- **Supplied material**:
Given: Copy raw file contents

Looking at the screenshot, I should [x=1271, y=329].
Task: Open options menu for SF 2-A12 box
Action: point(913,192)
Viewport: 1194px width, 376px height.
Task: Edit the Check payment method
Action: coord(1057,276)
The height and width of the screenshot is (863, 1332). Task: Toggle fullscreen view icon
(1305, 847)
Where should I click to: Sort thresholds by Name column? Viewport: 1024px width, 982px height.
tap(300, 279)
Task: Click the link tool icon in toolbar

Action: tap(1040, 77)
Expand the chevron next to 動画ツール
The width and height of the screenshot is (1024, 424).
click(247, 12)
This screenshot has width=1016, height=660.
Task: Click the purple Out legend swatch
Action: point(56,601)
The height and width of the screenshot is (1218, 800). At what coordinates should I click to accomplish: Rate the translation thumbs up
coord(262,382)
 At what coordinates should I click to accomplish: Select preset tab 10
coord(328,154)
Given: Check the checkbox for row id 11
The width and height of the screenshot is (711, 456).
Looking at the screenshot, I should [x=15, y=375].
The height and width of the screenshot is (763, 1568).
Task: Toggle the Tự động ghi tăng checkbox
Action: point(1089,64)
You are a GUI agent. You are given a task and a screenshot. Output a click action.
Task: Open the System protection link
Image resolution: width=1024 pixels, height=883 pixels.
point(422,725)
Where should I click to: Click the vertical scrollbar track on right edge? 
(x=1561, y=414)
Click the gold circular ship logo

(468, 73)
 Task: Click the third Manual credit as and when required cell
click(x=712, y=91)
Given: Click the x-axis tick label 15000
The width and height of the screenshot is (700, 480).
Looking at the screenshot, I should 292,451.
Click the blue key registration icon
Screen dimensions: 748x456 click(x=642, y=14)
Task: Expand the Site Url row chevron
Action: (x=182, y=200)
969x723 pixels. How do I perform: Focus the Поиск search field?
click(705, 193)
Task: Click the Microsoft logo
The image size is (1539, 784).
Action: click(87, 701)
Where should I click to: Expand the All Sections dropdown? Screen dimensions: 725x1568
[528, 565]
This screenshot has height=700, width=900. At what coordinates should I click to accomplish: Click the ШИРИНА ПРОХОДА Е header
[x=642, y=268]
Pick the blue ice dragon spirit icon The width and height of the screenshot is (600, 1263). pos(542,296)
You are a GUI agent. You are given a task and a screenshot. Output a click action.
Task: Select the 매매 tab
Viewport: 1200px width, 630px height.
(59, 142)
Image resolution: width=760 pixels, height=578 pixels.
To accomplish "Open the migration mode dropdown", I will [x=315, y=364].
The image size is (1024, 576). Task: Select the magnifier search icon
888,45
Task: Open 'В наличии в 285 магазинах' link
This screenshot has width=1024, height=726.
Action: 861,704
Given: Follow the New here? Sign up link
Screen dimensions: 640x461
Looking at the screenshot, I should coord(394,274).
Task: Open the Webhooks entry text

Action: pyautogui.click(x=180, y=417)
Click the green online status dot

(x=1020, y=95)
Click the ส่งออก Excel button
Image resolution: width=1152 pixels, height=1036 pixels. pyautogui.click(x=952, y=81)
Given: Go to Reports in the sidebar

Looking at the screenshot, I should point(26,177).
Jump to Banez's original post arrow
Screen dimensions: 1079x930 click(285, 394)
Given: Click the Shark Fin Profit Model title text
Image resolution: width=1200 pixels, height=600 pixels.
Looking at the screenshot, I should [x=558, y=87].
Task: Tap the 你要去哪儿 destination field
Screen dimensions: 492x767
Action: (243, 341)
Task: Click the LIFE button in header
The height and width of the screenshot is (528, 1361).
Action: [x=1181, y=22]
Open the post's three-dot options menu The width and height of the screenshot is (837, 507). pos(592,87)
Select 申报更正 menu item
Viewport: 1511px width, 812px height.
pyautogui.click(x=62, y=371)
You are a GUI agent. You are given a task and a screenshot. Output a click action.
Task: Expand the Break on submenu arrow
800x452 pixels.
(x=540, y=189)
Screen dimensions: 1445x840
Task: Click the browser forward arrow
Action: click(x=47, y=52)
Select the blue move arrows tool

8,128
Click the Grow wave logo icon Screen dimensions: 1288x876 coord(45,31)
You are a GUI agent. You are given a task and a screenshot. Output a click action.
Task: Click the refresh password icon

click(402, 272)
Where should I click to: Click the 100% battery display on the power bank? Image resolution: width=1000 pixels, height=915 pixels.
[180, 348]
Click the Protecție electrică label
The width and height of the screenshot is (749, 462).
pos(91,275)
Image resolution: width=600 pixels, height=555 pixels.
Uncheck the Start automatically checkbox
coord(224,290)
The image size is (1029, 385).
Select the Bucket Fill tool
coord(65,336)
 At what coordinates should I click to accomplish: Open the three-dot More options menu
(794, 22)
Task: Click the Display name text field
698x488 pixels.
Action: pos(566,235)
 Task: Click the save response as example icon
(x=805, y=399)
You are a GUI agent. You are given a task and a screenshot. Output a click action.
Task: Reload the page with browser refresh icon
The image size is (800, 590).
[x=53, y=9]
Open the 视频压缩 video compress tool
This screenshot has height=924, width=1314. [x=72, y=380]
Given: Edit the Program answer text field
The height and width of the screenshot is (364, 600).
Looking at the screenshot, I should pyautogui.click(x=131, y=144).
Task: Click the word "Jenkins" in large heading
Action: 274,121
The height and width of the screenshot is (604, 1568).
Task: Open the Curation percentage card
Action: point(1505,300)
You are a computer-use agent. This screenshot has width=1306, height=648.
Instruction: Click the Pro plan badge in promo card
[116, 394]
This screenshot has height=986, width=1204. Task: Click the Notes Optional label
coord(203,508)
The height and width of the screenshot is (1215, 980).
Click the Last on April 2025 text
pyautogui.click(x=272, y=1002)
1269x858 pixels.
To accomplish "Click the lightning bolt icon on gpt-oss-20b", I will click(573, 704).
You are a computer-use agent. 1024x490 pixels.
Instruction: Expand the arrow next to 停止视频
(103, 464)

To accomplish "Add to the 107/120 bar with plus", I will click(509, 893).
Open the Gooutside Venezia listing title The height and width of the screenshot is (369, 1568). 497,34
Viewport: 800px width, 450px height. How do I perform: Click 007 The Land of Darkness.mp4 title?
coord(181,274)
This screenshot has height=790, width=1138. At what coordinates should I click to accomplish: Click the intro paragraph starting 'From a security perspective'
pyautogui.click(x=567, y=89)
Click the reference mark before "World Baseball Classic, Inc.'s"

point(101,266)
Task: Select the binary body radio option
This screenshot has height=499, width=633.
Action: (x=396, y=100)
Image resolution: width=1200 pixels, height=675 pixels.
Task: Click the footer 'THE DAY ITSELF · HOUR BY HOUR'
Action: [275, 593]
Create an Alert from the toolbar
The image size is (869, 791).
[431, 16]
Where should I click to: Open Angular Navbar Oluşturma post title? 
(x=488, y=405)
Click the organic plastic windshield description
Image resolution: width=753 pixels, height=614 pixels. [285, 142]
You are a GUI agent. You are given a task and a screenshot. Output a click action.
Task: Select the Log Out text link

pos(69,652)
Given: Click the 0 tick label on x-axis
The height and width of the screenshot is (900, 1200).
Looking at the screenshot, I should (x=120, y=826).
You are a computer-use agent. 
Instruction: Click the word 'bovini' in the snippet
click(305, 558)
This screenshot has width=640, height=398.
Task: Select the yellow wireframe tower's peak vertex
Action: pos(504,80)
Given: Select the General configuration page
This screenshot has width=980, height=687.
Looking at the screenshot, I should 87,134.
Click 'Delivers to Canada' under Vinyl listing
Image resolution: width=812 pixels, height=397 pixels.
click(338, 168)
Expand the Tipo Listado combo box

- **What to produce**:
All lines above that include the word "listing" must be copied into the answer.

- **Reply to the task**:
Open the Gooutside Venezia listing title The height and width of the screenshot is (369, 1568). 497,34
Click 'Delivers to Canada' under Vinyl listing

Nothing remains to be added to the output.